[Rows from a dataset]
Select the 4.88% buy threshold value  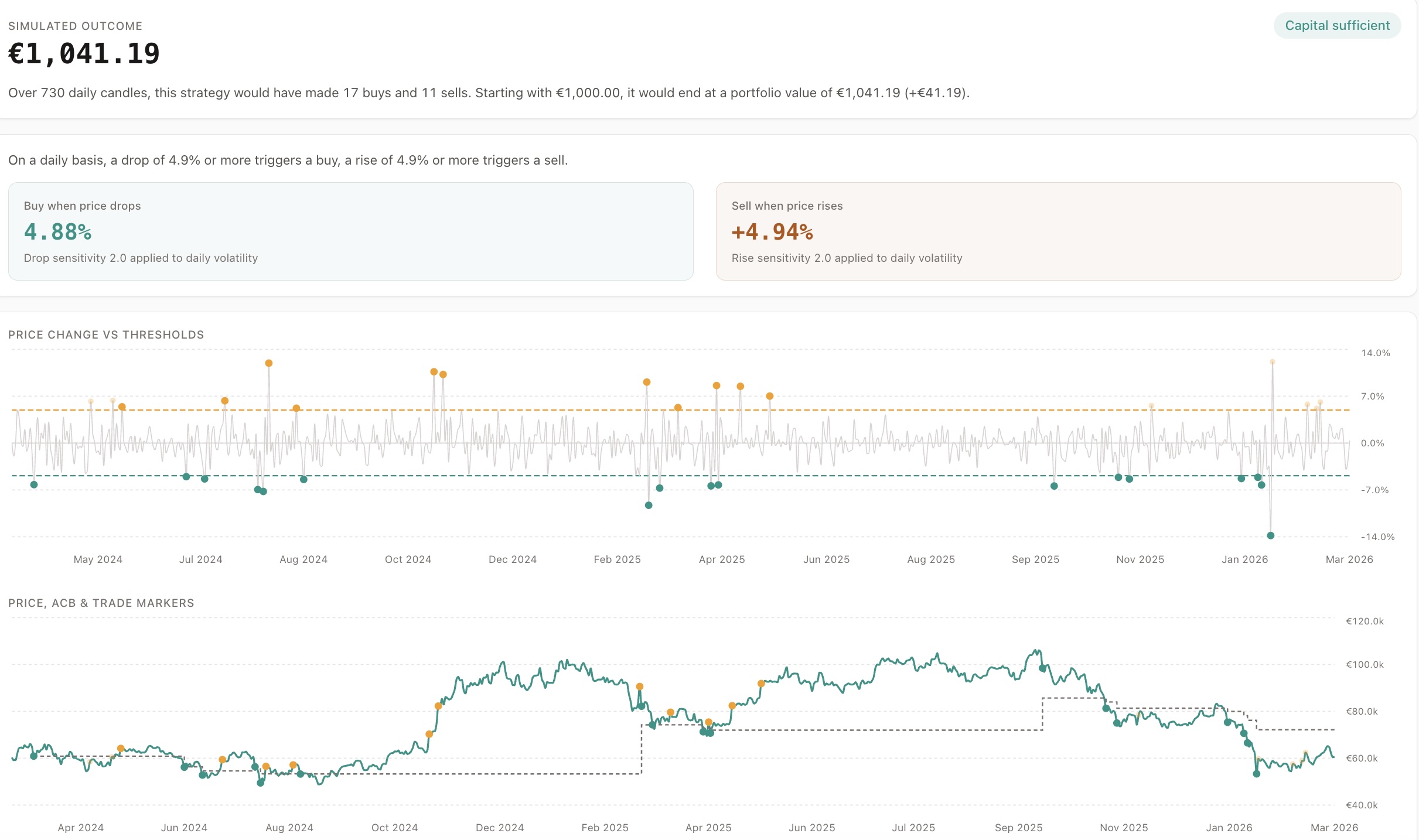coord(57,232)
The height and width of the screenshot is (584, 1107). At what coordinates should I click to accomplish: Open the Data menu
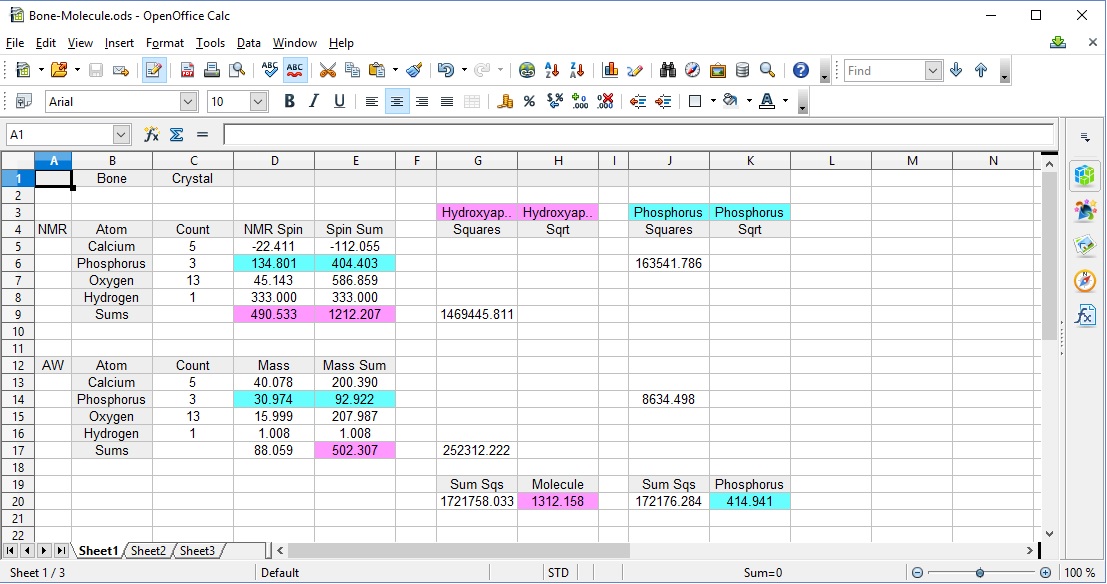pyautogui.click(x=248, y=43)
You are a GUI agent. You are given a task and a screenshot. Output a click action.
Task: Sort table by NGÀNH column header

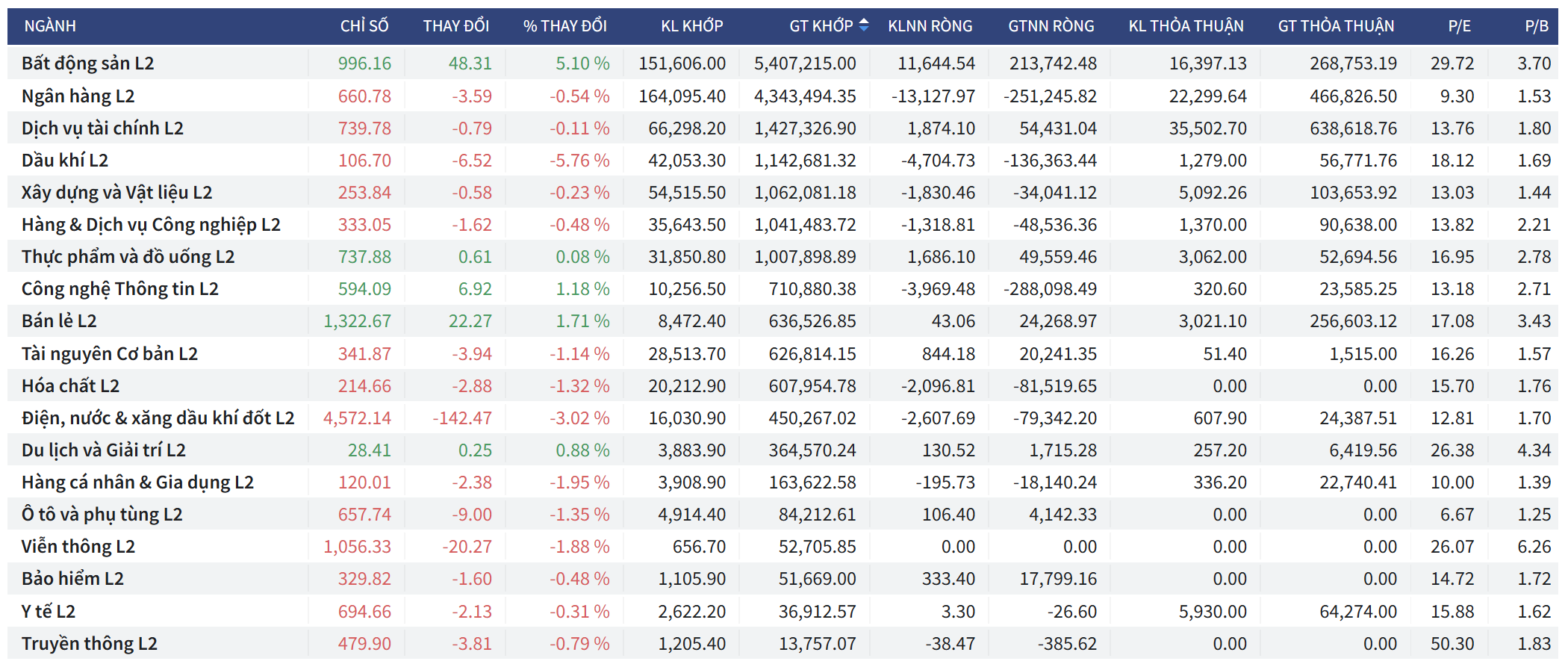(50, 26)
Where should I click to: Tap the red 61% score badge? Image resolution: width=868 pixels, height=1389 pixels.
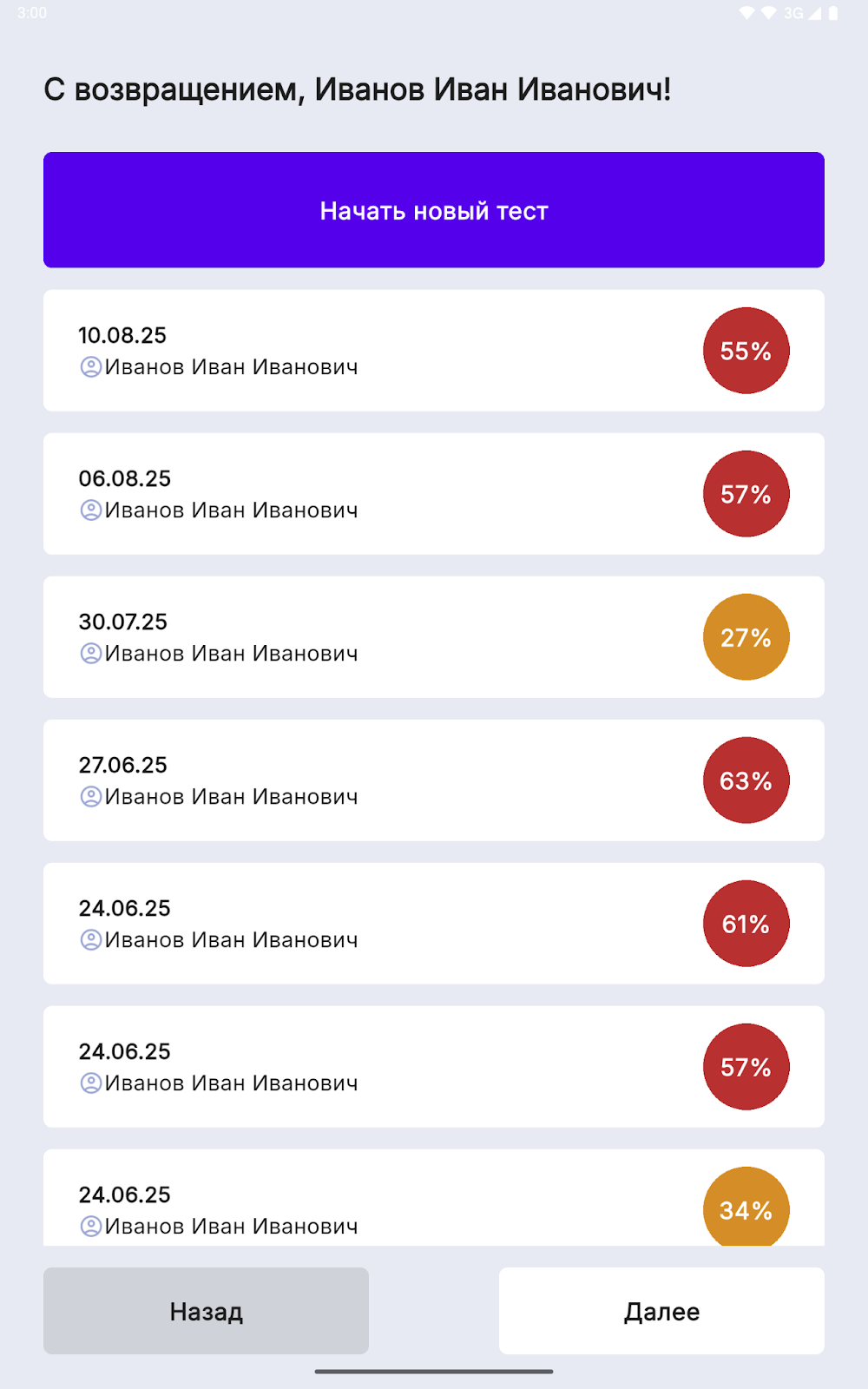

### What is being asked
Put the rows from the line containing "You are a GUI" through the end of the rows into a numbered list, one line per item, with the blank lines and the pictures left out.

### Task result
1. You are a GUI agent. You are given a task and a screenshot. Output a click action.
2. Task: Sort table by NGÀNH column header
3. (50, 26)
4. Where should I click to: Tap the red 61% score badge? Image resolution: width=868 pixels, height=1389 pixels.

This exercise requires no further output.